C. Convective Instabilities

• Stability Criteria: Using the Solberg-Høiland criterion ($\omega^2 = N^2 + K^2 > 0$), the authors found that while the core is generally stable, unstable rings ($\omega^2 < 0$) form in the outer layers of the HMNS.
• Convection Patterns: These unstable regions drive convection, which excites inertial modes. The convective patterns differ substantially between tabulated and hybrid models, with hybrid models sometimes showing more apparent convection due to inaccurate thermal stratification.
• Detection Potential: The excited inertial modes have frequencies potentially within the sensitivity band of third-generation GW detectors (Einstein Telescope, Cosmic Explorer).
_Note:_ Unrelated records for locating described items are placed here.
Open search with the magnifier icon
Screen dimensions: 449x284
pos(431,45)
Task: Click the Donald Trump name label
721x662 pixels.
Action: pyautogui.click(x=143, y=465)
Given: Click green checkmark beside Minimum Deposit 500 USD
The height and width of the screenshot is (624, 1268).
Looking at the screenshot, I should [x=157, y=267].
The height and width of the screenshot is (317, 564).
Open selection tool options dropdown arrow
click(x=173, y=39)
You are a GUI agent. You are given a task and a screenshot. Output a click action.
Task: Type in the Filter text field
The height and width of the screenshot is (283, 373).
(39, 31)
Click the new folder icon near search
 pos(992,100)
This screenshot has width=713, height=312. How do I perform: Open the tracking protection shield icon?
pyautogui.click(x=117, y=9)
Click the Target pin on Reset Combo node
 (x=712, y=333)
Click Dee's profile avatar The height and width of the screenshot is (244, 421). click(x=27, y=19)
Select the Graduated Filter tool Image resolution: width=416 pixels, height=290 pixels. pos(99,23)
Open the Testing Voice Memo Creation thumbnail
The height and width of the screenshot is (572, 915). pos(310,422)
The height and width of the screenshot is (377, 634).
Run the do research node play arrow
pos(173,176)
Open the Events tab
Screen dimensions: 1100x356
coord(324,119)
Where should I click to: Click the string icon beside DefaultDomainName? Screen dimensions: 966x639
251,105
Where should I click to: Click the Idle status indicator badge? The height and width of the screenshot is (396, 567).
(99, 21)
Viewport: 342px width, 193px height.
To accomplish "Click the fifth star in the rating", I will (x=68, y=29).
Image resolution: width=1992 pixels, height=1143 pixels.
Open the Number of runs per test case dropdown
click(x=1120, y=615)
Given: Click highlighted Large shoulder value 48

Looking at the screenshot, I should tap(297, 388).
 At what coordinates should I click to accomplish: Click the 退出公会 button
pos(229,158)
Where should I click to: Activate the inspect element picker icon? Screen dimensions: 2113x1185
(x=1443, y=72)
D. Thermal Energy and Temperature

• Temperature Underestimation: The study demonstrates that the hybrid definition of temperature ($T_{hyb} = (\Gamma_{th}-1)\epsilon_{th}$) underestimates the actual temperature in degenerate matter (densities $>10^{12}$ g/cm$^3$).
• Thermal Profiles: Tabulated EOSs show higher average thermal energy in the bulk and different spatial distributions compared to hybrid models, directly influencing the remnant's size and rotational profile.

5. Significance

• Observational Implications: The findings suggest that using hybrid EOSs to interpret late-time GW signals from BNS mergers may lead to systematic errors in inferring neutron star properties (radius, tidal deformability) and the EOS stiffness.
• Future Detectors: The confirmation of late-time inertial modes in tabulated simulations strengthens the case for targeting these frequencies with next-generation detectors.
• Modeling Standards: The paper argues that for accurate long-term simulations of BNS remnants, especially those investigating thermal evolution and stability, fully tabulated finite-temperature EOSs are necessary. Hybrid approximations, while useful for initial explorations, fail to capture critical microphysical interactions that dictate the remnant's fate and GW emission characteristics.
• Theoretical Advancement: By linking convective instabilities to inertial mode excitation in a consistent thermal framework, the study bridges the gap between hydrodynamic stability theory and observable GW signatures.

In conclusion, the paper establishes that the treatment of thermal effects is not merely a minor numerical detail but a fundamental driver of post-merger dynamics, significantly affecting the remnant's lifetime, stability, and the gravitational wave spectrum detectable by future observatories.